[Saved entries]
◇ ◇ ◇ ◇ ◇ ◇ ◇
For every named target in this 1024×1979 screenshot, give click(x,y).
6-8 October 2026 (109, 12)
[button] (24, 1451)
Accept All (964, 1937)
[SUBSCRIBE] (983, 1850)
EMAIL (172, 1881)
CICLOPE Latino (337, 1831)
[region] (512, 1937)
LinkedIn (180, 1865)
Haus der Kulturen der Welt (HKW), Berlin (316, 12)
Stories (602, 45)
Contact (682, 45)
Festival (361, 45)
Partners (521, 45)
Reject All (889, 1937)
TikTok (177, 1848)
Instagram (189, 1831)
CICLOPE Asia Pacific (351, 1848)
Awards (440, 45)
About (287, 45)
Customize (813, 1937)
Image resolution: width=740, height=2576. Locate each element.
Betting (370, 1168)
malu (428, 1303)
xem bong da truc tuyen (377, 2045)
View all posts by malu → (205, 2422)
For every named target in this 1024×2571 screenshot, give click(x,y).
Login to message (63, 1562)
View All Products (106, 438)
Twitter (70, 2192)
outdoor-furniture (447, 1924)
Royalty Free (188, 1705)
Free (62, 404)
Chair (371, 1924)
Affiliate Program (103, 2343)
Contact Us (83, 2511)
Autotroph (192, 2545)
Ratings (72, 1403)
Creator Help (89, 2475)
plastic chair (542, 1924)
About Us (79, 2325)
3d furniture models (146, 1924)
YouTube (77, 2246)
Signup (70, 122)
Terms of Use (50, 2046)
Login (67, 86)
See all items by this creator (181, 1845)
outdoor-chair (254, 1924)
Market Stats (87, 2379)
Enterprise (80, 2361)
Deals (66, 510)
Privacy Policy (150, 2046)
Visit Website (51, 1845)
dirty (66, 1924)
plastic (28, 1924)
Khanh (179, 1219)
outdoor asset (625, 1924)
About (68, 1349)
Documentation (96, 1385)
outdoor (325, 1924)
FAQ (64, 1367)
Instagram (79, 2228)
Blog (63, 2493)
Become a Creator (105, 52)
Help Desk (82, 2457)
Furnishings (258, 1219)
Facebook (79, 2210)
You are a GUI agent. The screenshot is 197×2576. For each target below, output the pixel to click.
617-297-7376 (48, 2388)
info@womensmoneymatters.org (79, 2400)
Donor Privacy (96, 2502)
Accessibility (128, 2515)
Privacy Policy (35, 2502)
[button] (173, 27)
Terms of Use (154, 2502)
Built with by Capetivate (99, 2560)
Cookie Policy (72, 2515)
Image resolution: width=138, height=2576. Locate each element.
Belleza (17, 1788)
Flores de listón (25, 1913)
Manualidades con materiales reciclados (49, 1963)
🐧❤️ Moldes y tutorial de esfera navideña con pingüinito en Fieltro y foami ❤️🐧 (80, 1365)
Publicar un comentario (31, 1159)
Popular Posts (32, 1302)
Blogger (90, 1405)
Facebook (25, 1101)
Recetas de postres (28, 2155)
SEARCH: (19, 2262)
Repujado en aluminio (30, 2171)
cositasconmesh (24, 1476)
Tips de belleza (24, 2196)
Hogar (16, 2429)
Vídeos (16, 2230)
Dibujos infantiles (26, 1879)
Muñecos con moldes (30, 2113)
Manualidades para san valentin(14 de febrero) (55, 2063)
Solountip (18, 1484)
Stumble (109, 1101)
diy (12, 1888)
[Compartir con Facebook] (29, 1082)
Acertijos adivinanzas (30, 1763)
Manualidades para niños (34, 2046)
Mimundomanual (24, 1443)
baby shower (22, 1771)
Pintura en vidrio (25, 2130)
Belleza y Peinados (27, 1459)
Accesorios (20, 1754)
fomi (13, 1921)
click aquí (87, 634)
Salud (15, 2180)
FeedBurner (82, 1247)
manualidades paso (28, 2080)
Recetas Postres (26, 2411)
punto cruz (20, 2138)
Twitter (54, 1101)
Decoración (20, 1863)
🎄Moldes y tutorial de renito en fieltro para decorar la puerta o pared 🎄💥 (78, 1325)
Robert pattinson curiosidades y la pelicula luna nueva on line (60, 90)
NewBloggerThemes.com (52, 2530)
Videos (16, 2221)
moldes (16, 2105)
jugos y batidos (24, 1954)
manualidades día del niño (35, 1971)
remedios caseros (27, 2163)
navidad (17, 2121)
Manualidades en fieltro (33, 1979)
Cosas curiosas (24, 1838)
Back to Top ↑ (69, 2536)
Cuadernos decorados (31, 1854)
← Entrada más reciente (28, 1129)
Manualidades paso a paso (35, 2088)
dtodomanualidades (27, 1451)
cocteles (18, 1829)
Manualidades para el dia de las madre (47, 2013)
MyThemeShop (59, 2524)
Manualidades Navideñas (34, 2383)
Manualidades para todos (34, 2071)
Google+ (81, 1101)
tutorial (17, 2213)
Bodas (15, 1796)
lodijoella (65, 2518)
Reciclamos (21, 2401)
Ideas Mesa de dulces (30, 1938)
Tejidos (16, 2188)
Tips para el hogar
◇ ◇ ◇ ◇ ◇ ◇ ◇
Each entry needs to be copied out exactly as written.

For every named target in this 1024×1979 screenshot, give click(x,y).
6-8 October 2026 (109, 12)
[button] (24, 1451)
Accept All (964, 1937)
[SUBSCRIBE] (983, 1850)
EMAIL (172, 1881)
CICLOPE Latino (337, 1831)
[region] (512, 1937)
LinkedIn (180, 1865)
Haus der Kulturen der Welt (HKW), Berlin (316, 12)
Stories (602, 45)
Contact (682, 45)
Festival (361, 45)
Partners (521, 45)
Reject All (889, 1937)
TikTok (177, 1848)
Instagram (189, 1831)
CICLOPE Asia Pacific (351, 1848)
Awards (440, 45)
About (287, 45)
Customize (813, 1937)
Image resolution: width=740, height=2576. Locate each element.
Betting (370, 1168)
malu (428, 1303)
xem bong da truc tuyen (377, 2045)
View all posts by malu → (205, 2422)
For every named target in this 1024×2571 screenshot, give click(x,y).
Login to message (63, 1562)
View All Products (106, 438)
Twitter (70, 2192)
outdoor-furniture (447, 1924)
Royalty Free (188, 1705)
Free (62, 404)
Chair (371, 1924)
Affiliate Program (103, 2343)
Contact Us (83, 2511)
Autotroph (192, 2545)
Ratings (72, 1403)
Creator Help (89, 2475)
plastic chair (542, 1924)
About Us (79, 2325)
3d furniture models (146, 1924)
YouTube (77, 2246)
Signup (70, 122)
Terms of Use (50, 2046)
Login (67, 86)
See all items by this creator (181, 1845)
outdoor-chair (254, 1924)
Market Stats (87, 2379)
Enterprise (80, 2361)
Deals (66, 510)
Privacy Policy (150, 2046)
Visit Website (51, 1845)
dirty (66, 1924)
plastic (28, 1924)
Khanh (179, 1219)
outdoor asset (625, 1924)
About (68, 1349)
Documentation (96, 1385)
outdoor (325, 1924)
FAQ (64, 1367)
Instagram (79, 2228)
Blog (63, 2493)
Become a Creator (105, 52)
Help Desk (82, 2457)
Furnishings (258, 1219)
Facebook (79, 2210)
You are a GUI agent. The screenshot is 197×2576. For each target below, output the pixel to click.
617-297-7376 (48, 2388)
info@womensmoneymatters.org (79, 2400)
Donor Privacy (96, 2502)
Accessibility (128, 2515)
Privacy Policy (35, 2502)
[button] (173, 27)
Terms of Use (154, 2502)
Built with by Capetivate (99, 2560)
Cookie Policy (72, 2515)
Image resolution: width=138, height=2576. Locate each element.
Belleza (17, 1788)
Flores de listón (25, 1913)
Manualidades con materiales reciclados (49, 1963)
🐧❤️ Moldes y tutorial de esfera navideña con pingüinito en Fieltro y foami ❤️🐧 (80, 1365)
Publicar un comentario (31, 1159)
Popular Posts (32, 1302)
Blogger (90, 1405)
Facebook (25, 1101)
Recetas de postres (28, 2155)
SEARCH: (19, 2262)
Repujado en aluminio (30, 2171)
cositasconmesh (24, 1476)
Tips de belleza (24, 2196)
Hogar (16, 2429)
Vídeos (16, 2230)
Dibujos infantiles (26, 1879)
Muñecos con moldes (30, 2113)
Manualidades para san valentin(14 de febrero) (55, 2063)
Solountip (18, 1484)
Stumble (109, 1101)
diy (12, 1888)
[Compartir con Facebook] (29, 1082)
Acertijos adivinanzas (30, 1763)
Manualidades para niños (34, 2046)
Mimundomanual (24, 1443)
baby shower (22, 1771)
Pintura en vidrio (25, 2130)
Belleza y Peinados (27, 1459)
Accesorios (20, 1754)
fomi (13, 1921)
click aquí (87, 634)
Salud (15, 2180)
FeedBurner (82, 1247)
manualidades paso (28, 2080)
Recetas Postres (26, 2411)
punto cruz (20, 2138)
Twitter (54, 1101)
Decoración (20, 1863)
🎄Moldes y tutorial de renito en fieltro para decorar la puerta o pared 🎄💥 (78, 1325)
Robert pattinson curiosidades y la pelicula luna nueva on line (60, 90)
NewBloggerThemes.com (52, 2530)
Videos (16, 2221)
moldes (16, 2105)
jugos y batidos (24, 1954)
manualidades día del niño (35, 1971)
remedios caseros (27, 2163)
navidad (17, 2121)
Manualidades en fieltro (33, 1979)
Cosas curiosas (24, 1838)
Back to Top ↑ (69, 2536)
Cuadernos decorados (31, 1854)
← Entrada más reciente (28, 1129)
Manualidades paso a paso (35, 2088)
dtodomanualidades (27, 1451)
cocteles (18, 1829)
Manualidades para el dia de las madre (47, 2013)
MyThemeShop (59, 2524)
Manualidades Navideñas (34, 2383)
Manualidades para todos (34, 2071)
Google+ (81, 1101)
tutorial (17, 2213)
Bodas (15, 1796)
lodijoella (65, 2518)
Reciclamos (21, 2401)
Ideas Mesa de dulces (30, 1938)
Tejidos (16, 2188)
Tips para el hogar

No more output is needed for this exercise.